**Exercise directions**
For the records below, work out the number of lines holding "width" and reply with only that.

**Provided records**
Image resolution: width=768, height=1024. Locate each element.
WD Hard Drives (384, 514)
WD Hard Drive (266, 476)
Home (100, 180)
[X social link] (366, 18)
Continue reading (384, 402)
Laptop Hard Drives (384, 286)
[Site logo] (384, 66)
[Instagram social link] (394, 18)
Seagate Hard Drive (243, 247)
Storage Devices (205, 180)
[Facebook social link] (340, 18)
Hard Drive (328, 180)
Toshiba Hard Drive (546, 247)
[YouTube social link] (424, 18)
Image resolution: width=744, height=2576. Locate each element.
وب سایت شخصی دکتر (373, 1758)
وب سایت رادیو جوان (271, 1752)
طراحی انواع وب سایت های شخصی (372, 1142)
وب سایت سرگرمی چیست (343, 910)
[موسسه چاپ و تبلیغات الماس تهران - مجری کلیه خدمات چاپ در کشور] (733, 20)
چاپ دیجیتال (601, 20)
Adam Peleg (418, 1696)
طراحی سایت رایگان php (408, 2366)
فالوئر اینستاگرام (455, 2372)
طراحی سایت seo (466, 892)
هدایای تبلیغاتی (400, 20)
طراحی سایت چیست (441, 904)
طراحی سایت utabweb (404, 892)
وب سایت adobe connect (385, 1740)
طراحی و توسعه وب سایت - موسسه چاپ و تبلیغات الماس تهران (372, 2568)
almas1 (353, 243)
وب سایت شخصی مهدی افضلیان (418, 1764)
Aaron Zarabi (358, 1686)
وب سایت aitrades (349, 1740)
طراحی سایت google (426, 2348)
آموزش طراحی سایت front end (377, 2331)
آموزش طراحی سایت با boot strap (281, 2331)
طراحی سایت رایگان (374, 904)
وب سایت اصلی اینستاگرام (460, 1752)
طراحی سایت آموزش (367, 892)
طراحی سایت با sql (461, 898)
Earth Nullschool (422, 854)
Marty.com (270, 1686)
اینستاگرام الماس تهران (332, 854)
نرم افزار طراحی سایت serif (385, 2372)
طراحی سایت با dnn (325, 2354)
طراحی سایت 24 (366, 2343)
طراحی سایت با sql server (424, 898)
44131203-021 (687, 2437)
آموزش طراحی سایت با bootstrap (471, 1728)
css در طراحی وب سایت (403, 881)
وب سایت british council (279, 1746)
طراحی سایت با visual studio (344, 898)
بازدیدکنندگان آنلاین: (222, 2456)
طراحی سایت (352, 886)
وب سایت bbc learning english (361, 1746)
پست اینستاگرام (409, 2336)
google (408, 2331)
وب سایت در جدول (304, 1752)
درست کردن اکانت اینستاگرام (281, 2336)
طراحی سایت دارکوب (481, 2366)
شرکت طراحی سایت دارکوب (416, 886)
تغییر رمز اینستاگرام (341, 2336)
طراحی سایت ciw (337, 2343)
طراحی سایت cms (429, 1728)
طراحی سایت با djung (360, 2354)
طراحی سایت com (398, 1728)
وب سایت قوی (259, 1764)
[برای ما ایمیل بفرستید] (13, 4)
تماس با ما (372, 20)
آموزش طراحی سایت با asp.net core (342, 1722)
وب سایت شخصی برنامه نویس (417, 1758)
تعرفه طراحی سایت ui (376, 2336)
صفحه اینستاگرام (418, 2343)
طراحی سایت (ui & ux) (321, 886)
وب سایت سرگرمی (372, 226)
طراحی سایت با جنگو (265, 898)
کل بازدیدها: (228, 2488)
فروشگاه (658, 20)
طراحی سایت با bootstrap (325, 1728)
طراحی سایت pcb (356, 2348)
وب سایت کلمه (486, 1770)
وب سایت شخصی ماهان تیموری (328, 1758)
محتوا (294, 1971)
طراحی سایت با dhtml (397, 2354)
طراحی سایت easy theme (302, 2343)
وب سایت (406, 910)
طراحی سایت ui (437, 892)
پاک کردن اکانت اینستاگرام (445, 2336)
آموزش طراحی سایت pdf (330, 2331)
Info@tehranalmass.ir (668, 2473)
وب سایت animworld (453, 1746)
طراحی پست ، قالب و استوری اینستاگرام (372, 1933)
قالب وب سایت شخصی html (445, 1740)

**Answer to this exercise**
2